Please return all the records exactly, with nothing left out.
Segment Start: TASK INPUTS
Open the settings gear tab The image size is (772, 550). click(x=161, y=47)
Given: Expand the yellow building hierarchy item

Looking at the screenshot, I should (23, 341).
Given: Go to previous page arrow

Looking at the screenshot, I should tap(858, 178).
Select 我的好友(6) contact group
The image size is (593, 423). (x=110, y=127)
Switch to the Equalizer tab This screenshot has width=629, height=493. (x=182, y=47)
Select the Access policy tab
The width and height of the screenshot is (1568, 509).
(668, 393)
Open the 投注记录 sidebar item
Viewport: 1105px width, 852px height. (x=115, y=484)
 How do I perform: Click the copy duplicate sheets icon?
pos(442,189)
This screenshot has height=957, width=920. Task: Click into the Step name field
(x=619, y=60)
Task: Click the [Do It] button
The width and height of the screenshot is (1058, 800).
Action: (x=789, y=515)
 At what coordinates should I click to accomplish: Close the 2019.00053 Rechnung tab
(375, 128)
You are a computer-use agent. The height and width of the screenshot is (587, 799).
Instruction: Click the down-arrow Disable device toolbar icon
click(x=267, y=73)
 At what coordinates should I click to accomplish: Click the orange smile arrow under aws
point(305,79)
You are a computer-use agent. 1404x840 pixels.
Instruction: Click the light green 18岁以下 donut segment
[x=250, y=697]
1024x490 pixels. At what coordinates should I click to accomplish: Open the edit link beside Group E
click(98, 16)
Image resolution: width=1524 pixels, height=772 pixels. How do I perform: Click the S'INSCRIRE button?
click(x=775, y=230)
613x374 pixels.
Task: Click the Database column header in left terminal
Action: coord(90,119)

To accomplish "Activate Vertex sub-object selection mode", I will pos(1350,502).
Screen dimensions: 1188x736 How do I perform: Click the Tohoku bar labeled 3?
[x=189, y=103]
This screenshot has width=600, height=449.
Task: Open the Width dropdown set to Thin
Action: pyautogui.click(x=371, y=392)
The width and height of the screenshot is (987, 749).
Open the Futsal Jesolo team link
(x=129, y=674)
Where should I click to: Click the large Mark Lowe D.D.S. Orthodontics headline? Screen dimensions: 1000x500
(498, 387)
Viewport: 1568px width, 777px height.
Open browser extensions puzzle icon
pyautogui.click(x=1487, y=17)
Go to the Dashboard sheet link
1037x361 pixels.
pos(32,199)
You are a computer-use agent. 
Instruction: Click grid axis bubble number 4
Segment End: TASK INPUTS
**SOLUTION BELOW:**
Open the settings gear tab The image size is (772, 550). click(x=161, y=47)
Given: Expand the yellow building hierarchy item

Looking at the screenshot, I should (23, 341).
Given: Go to previous page arrow

Looking at the screenshot, I should tap(858, 178).
Select 我的好友(6) contact group
The image size is (593, 423). (x=110, y=127)
Switch to the Equalizer tab This screenshot has width=629, height=493. (x=182, y=47)
Select the Access policy tab
The width and height of the screenshot is (1568, 509).
(668, 393)
Open the 投注记录 sidebar item
Viewport: 1105px width, 852px height. (x=115, y=484)
 How do I perform: Click the copy duplicate sheets icon?
pos(442,189)
This screenshot has height=957, width=920. Task: Click into the Step name field
(x=619, y=60)
Task: Click the [Do It] button
The width and height of the screenshot is (1058, 800).
Action: (x=789, y=515)
 At what coordinates should I click to accomplish: Close the 2019.00053 Rechnung tab
(375, 128)
You are a computer-use agent. The height and width of the screenshot is (587, 799).
Instruction: Click the down-arrow Disable device toolbar icon
click(x=267, y=73)
 At what coordinates should I click to accomplish: Click the orange smile arrow under aws
point(305,79)
You are a computer-use agent. 1404x840 pixels.
Instruction: Click the light green 18岁以下 donut segment
[x=250, y=697]
1024x490 pixels. At what coordinates should I click to accomplish: Open the edit link beside Group E
click(98, 16)
Image resolution: width=1524 pixels, height=772 pixels. How do I perform: Click the S'INSCRIRE button?
click(x=775, y=230)
613x374 pixels.
Task: Click the Database column header in left terminal
Action: coord(90,119)

To accomplish "Activate Vertex sub-object selection mode", I will pos(1350,502).
Screen dimensions: 1188x736 How do I perform: Click the Tohoku bar labeled 3?
[x=189, y=103]
This screenshot has width=600, height=449.
Task: Open the Width dropdown set to Thin
Action: pyautogui.click(x=371, y=392)
The width and height of the screenshot is (987, 749).
Open the Futsal Jesolo team link
(x=129, y=674)
Where should I click to: Click the large Mark Lowe D.D.S. Orthodontics headline? Screen dimensions: 1000x500
(498, 387)
Viewport: 1568px width, 777px height.
Open browser extensions puzzle icon
pyautogui.click(x=1487, y=17)
Go to the Dashboard sheet link
1037x361 pixels.
pos(32,199)
You are a computer-use agent. 
Instruction: Click grid axis bubble number 4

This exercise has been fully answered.